(SOURCE PASSAGE):
# # # # #
This is where classical learning theory becomes relevant. The Vapnik-Chervonenkis (VC) dimension measures the capacity of a hypothesis class — how many points it can shatter. But classical VC theory handles binary classifiers, not probabilistic predictors that output confidence scores. LLMs don't just say "correct" or "incorrect" — they say "I'm 85% sure this one is better."

We introduce two extensions that bridge this gap:

PVC — Probabilistic VC Dimension

Extends VC to probabilistic predictors

Measures: how many problem types can the model classify with confidence ≥ γ?

Captures expressiveness of self-evaluation

Higher = more discriminative power

C-PVC — Calibration-Aware PVC

Adds calibration requirement on top of PVC

Requires: confidence scores must align with actual success rates (within tolerance τ)

Captures expressiveness + calibration

Higher = discriminative AND well-calibrated

Two complexity metrics for LLM self-evaluation capability

The key theoretical result: PVC and C-PVC yield generalization bounds and sample complexity guarantees that mirror classical VC theory. The classical structure — O(√(d/n)) convergence, Ω(d/ε²) sample complexity — carries over, with the VC dimension replaced by PVC or C-PVC. This means the framework is not just a metric — it provides formal guarantees about how self-evaluation performance on a test set relates to true self-evaluation capability.

The Expressiveness-Calibration Tradeoff

We tested eleven 7-8B parameter models across three benchmarks: 360 mathematical reasoning problems, TruthfulQA for factual accuracy, and CommonsenseQA for commonsense reasoning. The central empirical finding is a systematic inverse correlation:

Models exhibiting enhanced self-evaluation expressiveness consistently demonstrate diminished calibration fidelity. The better a model is at discriminating correct from incorrect, the worse its confidence scores reflect reality.

Models like s1.1-7B and Qwen2.5-7B-Instruct achieve high PVC-VUS scores — strong discriminative self-assessment — but their confidence is poorly calibrated. Conversely, JiuZhang3.0-7B shows superior calibration (lowest ECE, smallest PVC-VUS gap) but lower discriminative power. No model excels at both simultaneously.

High PVC, Poor Calibration (s1.1-7B, Qwen2.5-Instruct)

"I can tell which answer is better, but my confidence is unreliable"

Balanced (most models)
# # # # #
(REQUIREMENT A):
Do these statements agree with the passage on PVC and C-PVC? Answer yes or no for each, quoting the deciding words. (i) C-PVC adds a calibration requirement to PVC. (ii) The models tested had 13B parameters. (iii) JiuZhang3.0-7B has the strongest discriminative power of the models.
(REQUIREMENT B):
How would you extend the passage on PVC and C-PVC past its last line?
The items that follow come from a separate source, unrelated to the passage on PVC and C-PVC.

[Stored data entries]
# # # # #
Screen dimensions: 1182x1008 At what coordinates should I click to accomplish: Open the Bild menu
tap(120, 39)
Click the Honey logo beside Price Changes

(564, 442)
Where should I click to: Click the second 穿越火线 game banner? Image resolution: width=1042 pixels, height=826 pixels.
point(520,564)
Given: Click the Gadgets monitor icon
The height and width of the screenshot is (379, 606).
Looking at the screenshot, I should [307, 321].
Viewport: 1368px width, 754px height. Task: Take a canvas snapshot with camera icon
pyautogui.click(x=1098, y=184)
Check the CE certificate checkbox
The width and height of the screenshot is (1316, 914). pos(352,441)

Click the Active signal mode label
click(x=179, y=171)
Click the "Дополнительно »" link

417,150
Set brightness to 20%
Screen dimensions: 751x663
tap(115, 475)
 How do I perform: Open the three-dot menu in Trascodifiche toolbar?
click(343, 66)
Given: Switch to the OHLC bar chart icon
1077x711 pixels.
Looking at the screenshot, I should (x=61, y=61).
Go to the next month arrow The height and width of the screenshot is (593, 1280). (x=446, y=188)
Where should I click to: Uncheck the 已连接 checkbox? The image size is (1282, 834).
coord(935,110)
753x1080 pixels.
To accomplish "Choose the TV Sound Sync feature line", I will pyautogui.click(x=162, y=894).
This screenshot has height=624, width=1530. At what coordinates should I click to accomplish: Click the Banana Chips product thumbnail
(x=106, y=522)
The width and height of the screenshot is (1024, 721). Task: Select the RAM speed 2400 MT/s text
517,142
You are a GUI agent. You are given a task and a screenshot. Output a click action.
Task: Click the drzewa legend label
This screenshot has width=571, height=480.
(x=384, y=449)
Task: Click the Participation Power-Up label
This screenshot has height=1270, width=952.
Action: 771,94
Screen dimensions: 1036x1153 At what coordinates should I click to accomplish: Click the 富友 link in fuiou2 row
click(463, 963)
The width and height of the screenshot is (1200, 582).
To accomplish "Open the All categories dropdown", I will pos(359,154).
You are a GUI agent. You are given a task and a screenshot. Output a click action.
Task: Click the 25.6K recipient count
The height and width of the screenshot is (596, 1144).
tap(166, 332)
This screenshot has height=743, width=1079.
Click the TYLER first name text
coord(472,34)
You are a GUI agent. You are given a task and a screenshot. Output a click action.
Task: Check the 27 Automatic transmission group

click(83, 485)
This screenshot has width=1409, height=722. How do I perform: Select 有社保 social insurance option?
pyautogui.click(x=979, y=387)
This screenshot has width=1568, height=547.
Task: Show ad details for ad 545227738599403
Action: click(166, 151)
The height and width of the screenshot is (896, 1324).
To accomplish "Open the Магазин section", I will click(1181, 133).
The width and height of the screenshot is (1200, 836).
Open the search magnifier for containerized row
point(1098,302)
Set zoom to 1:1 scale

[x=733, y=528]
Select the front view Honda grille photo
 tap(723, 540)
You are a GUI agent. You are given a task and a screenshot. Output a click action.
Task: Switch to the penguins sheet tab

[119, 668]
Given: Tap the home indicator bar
# # # # #
(EXPECTED OUTPUT A):
(i) Yes: "Adds calibration requirement on top of PVC"
(ii) No: "We tested eleven 7-8B parameter models"
(iii) No: "JiuZhang3.0-7B shows superior calibration (lowest ECE, smallest PVC-VUS gap) but lower discriminative power"

(EXPECTED OUTPUT B):
"Moderate discrimination, moderate calibration"

Better Calibration, Lower PVC (JiuZhang3.0-7B)

"My confidence is honest, but my discrimination is limited"

The expressiveness-calibration spectrum across eleven 7-8B models

Key Insight

This tradeoff is not an artifact of specific architectures or training methods. It persists across different model families (Qwen, Llama, DeepSeek, Mistral), different training paradigms (SFT, DPO, GRPO, distillation, RL), and different cognitive domains (math, factual, commonsense). It suggests a persistent constraint that current probabilistic reasoning systems have not yet overcome.

Domain-Specific Self-Evaluation

The tradeoff is not uniform across domains. Some models show stronger self-evaluation on mathematical reasoning while others excel on factual or commonsense tasks. This suggests that self-evaluation capability is not a single axis — it is domain-dependent, shaped by training data, fine-tuning objectives, and the cognitive structure of the task.

Mathematical reasoning, with its clear logical structure, often allows models to evaluate solution quality through internal consistency checks. Factual and commonsense reasoning, where correctness depends on world knowledge rather than logical derivation, presents a different self-evaluation challenge.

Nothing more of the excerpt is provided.